Dataset entries

● ● ● ● ●

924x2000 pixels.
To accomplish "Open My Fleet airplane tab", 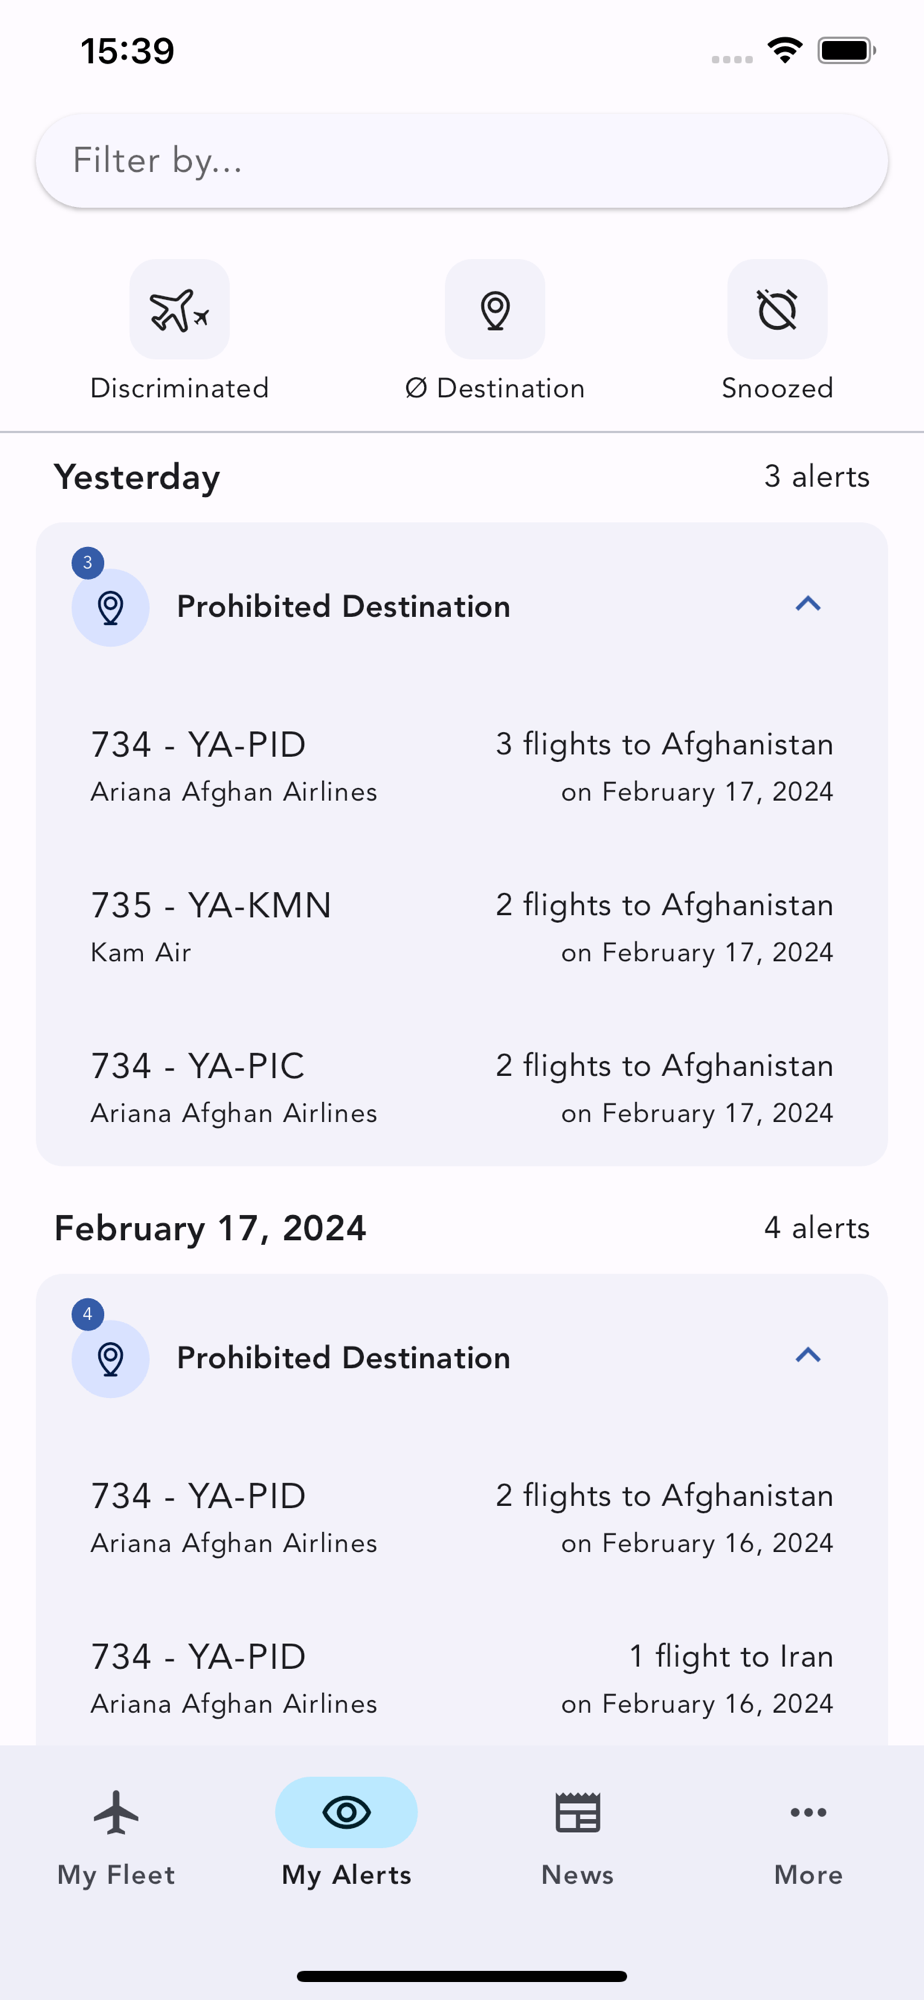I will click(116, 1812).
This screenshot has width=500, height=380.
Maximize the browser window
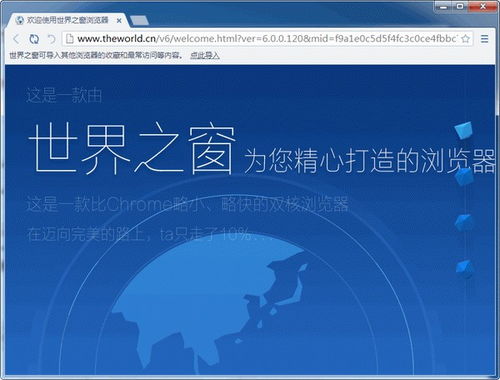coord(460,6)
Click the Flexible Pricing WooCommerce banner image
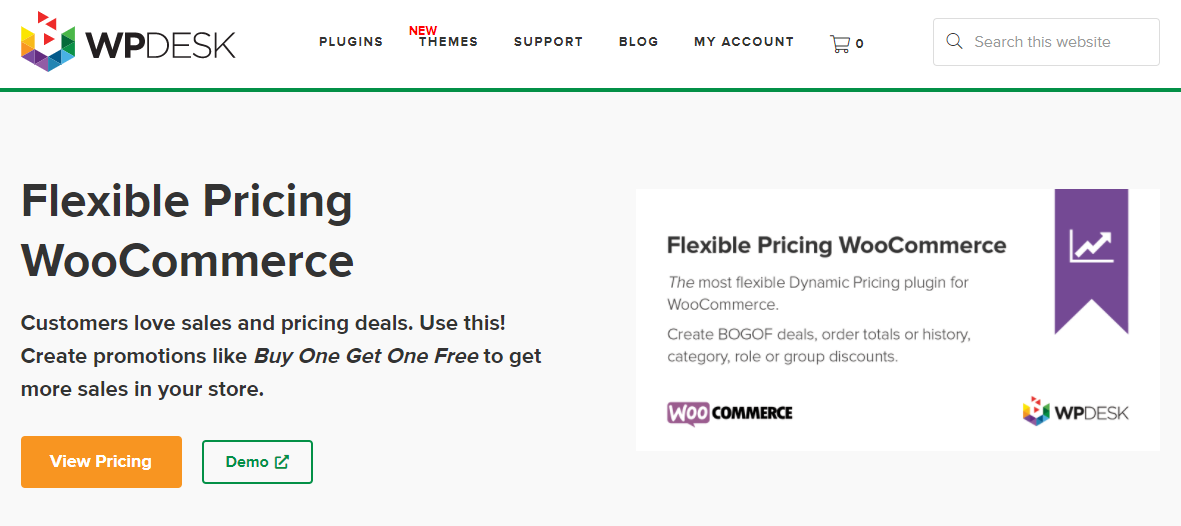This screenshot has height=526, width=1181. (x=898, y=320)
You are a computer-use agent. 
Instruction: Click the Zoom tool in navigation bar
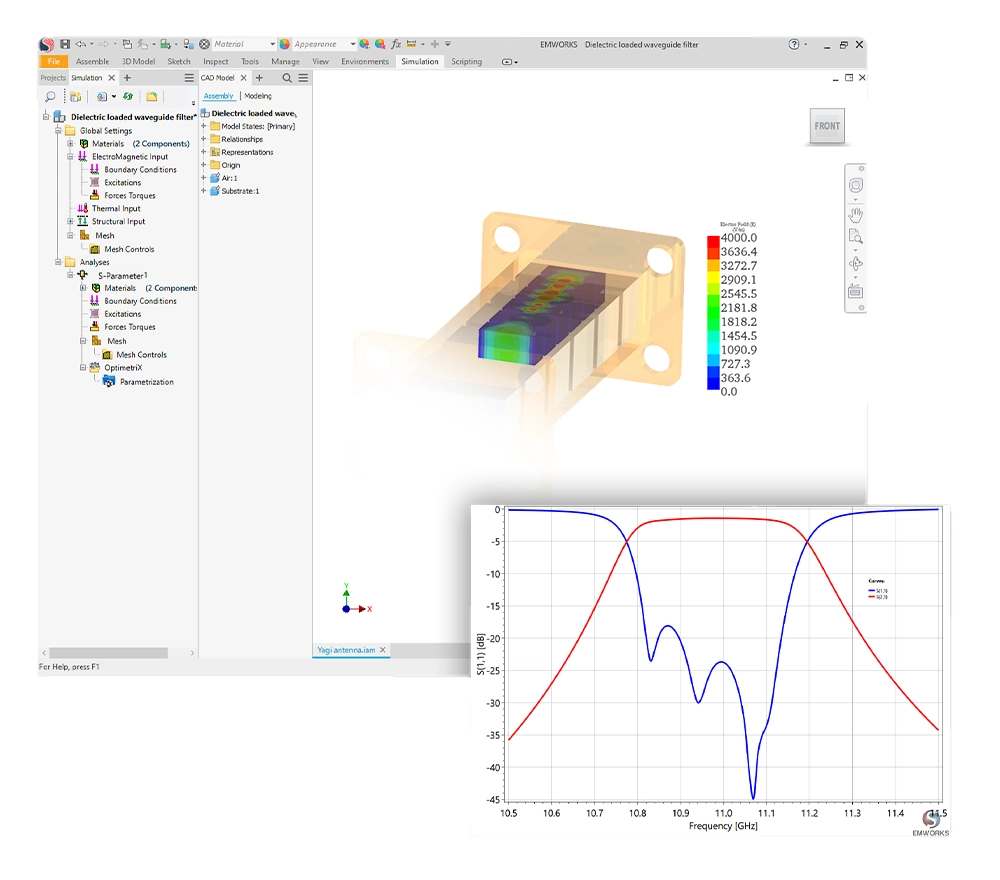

● ● ● ● ●

How to complete this task:
Your copy should hold exactly the lines from the line bearing "You are a computer-use agent." through the end of the data, both included, and no pictures or anything further.

Completed exercise:
You are a computer-use agent. 
Instruction: Click the Zoom tool in navigation bar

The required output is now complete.